I'm going to hold off on this patch until we're sure it's not going to
cause problems for ocfs2. A quick check indicates that they also
support sub-page block sizes, which would tend to indicate that they
could get hit by the same dead lock, yes?
- Ted
> Caller is then responsible for waiting for transaction commit to finish and try
> invalidation again. Since the issue can happen only for page stradding i_size,
> it is simple enough to manually call jbd2_journal_invalidatepage() for such
> page from ext4_setattr(), check the return value and wait if necessary.
>
> Signed-off-by: Jan Kara <jack@suse.cz>
> ---
> fs/ext4/inode.c | 82 +++++++++++++++++++++++++++++++++++++------
> fs/jbd2/transaction.c | 27 +++++++-------
> include/linux/jbd2.h | 2 +-
> include/trace/events/ext4.h | 4 +-
> 4 files changed, 88 insertions(+), 27 deletions(-)
>
> diff --git a/fs/ext4/inode.c b/fs/ext4/inode.c
> index 66abac7..cc0abeb 100644
> --- a/fs/ext4/inode.c
> +++ b/fs/ext4/inode.c
> @@ -2813,8 +2813,8 @@ static void ext4_invalidatepage(struct page *page, unsigned long offset)

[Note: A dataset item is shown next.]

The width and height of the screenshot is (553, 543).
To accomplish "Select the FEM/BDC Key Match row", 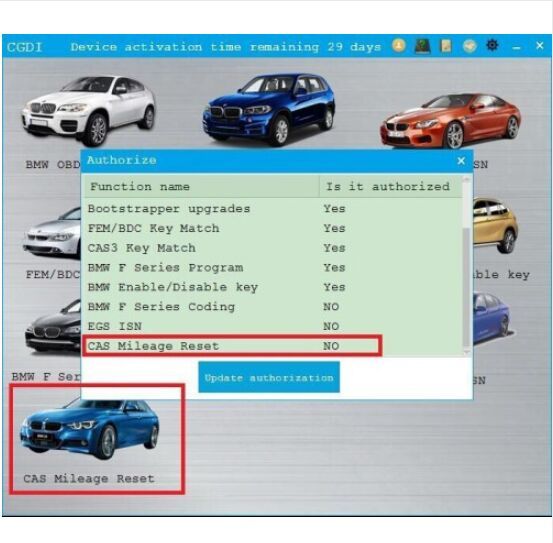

> block_invalidatepage(page, offset);
> }
>
> -static void ext4_journalled_invalidatepage(struct page *page,
> - unsigned long offset)
> +static int __ext4_journalled_invalidatepage(struct page *page,
> + unsigned long offset)
> {
> journal_t *journal = EXT4_JOURNAL(page->mapping->host);
>
> @@ -2826,7 +2826,14 @@ static void ext4_journalled_invalidatepage(struct page *page,
> if (offset == 0)
> ClearPageChecked(page);
>
> - jbd2_journal_invalidatepage(journal, page, offset);
> + return jbd2_journal_invalidatepage(journal, page, offset);
> +}
> +
> +/* Wrapper for aops... */
> +static void ext4_journalled_invalidatepage(struct page *page,
> + unsigned long offset)
> +{
> + WARN_ON(__ext4_journalled_invalidatepage(page, offset) < 0);
> }
>
> static int ext4_releasepage(struct page *page, gfp_t wait)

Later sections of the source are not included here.